-- Set of tasks --
[1] In the Marie Laffont article, rewrite the passage starting with "The partnership has" and going on through "2021 and 22-26th.", putting "collection" in place of "capsule".
[2] In the Marie Laffont article, what percentage of recycled materials does Laffont use to produce her collections, and where do those materials come from?
[3] Continue the Marie Laffont article from the point where it stops.

-- Exercise text --
+===+
Since the inception of her namesake shoe collection, Parisian native and New York-based shoe designer Marie Laffont, has been committed to being eco-conscious without sacrificing luxury and style.
Laffont continuously explores new ways of incorporating sustainability practices and produces her collections using 80% recycled materials from old shoe soles. When she was thinking of what to do with the inventory she had left of last season’s shoes, out of respect for her intimate team of Italian shoemakers who worked meticulously on each shoe that is produced, Marie collaborated with friend and artist Gabrielle Vassallo to see how the pair could reinvent the styles into something new for her customers. Now, she breathes new life into previous inventory of two of her core classics, the Georgia Bianca and Madison Boat, with the help of Gabrielle Vassallo’s custom hand-painted designs.
The partnership has resulted in an upcycling of beautifully revitalized shoes that are special and uniquely designed for the wearer who appreciates dedicated craftsmanship and artistic sensibilities. The 10 piece capsule of upcycled Marie Laffont shoes by Gabrielle Vassallo will be available for purchase at NeueHouse Madison Square on February 19th, 2021 and 22-26th.
What is your creative philosophy?
I was drawn to art from a very young age. I always loved music but never learned to play an instrument. My talent was always visual arts. I started painting, drawing and sculpting when I was four years old and never stopped. I always incorporate different motifs and techniques from these disciplines with every project and brand I work on. I’ve always been interested in how artists see the world and think about the ways in which their world could collide with mine. Oftentimes when I create a pair of shoes, I think about which artists would wear them as a point of inspiration.
Tell us about your career. You started out as a designer at companies like Christian Louboutin & Zac Posen and recently launched your own line – what prompted the shift?
I was born and raised in Paris. Soon after graduating from high school, I enrolled in law school but quickly dropped out to pursue my passions in the arts. I attended Chambre Syndicale de la Couture and then went on to do my masters at the Duperre School of Applied Arts, specializing in Fashion. I was lucky to study under the ever so inspirational Pierre Hardy. Following graduation I went on to work with some of the biggest names in Fashion including Christian Louboutin, Sonia Rykiel, Zac Posen and Sam Edelmen in the United States. After 10+ years working in the luxury footwear industry working in design, sourcing, and production — I had a firm grasp on the whole process and felt confident I could launch my own line. Truthfully, it was not that simple and it continues to be a day-to-day struggle, but I’m really proud of what I’ve achieved thus far.
+===+
-- Data extract --

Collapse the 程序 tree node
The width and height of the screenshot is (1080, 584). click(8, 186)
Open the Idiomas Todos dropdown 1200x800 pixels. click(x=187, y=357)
+===+
-- Results --
[1]
The partnership has resulted in an upcycling of beautifully revitalized shoes that are special and uniquely designed for the wearer who appreciates dedicated craftsmanship and artistic sensibilities. The 10 piece collection of upcycled Marie Laffont shoes by Gabrielle Vassallo will be available for purchase at NeueHouse Madison Square on February 19th, 2021 and 22-26th.

[2] 80%, from old shoe soles.

[3]
What are the greatest challenges of being a modern entrepreneur and sustaining a brand amidst a global pandemic?
The COVID-19 crisis slowed everything down — from production to sourcing materials to finding retailers. It has been hard to find retailers to carry my line as they are not inclined to support young designers during these turbulent times. Oftentimes they will prioritize big luxury brands because it is much less of a financial liability. On a positive note, the pandemic has been a really good exercise because it has forced me to cut down the number of styles I’m bringing to the market to just the essentials. The whole FW2020 collection is going to feel very exclusive because I will only produce around 200 pairs of shoes in 5 different styles.
What is the genesis behind your new self-entitled collection, Marie Laffont? What elements are most important to you?
Shoes have always been a huge passion of mine. During my pregnancy, I couldn’t find the right shoe for me: flat but not a sneaker, comfortable but also elegant. That’s when the idea of creating Marie Laffont came to mind. I didn’t want to compromise aesthetic for comfort and I thought people would respond to that. Above all, comfortability, sustainability and elegance are the most important elements of my new collection.
How are you blending art, function, and sustainability into your collection?
It was always a primary concern of mine that production be sustainable. Wearing and producing a durable product is important to me, the environment and thus for future generations. All of my shoes are handmade by amazing craftsmen in Italy and use the highest quality materials. The tanners I work with are all guaranteed for their quality for sourcing sustainable materials. The sole that I designed from scratch is made from 80% recycle materials and the boxes are made from recycled products.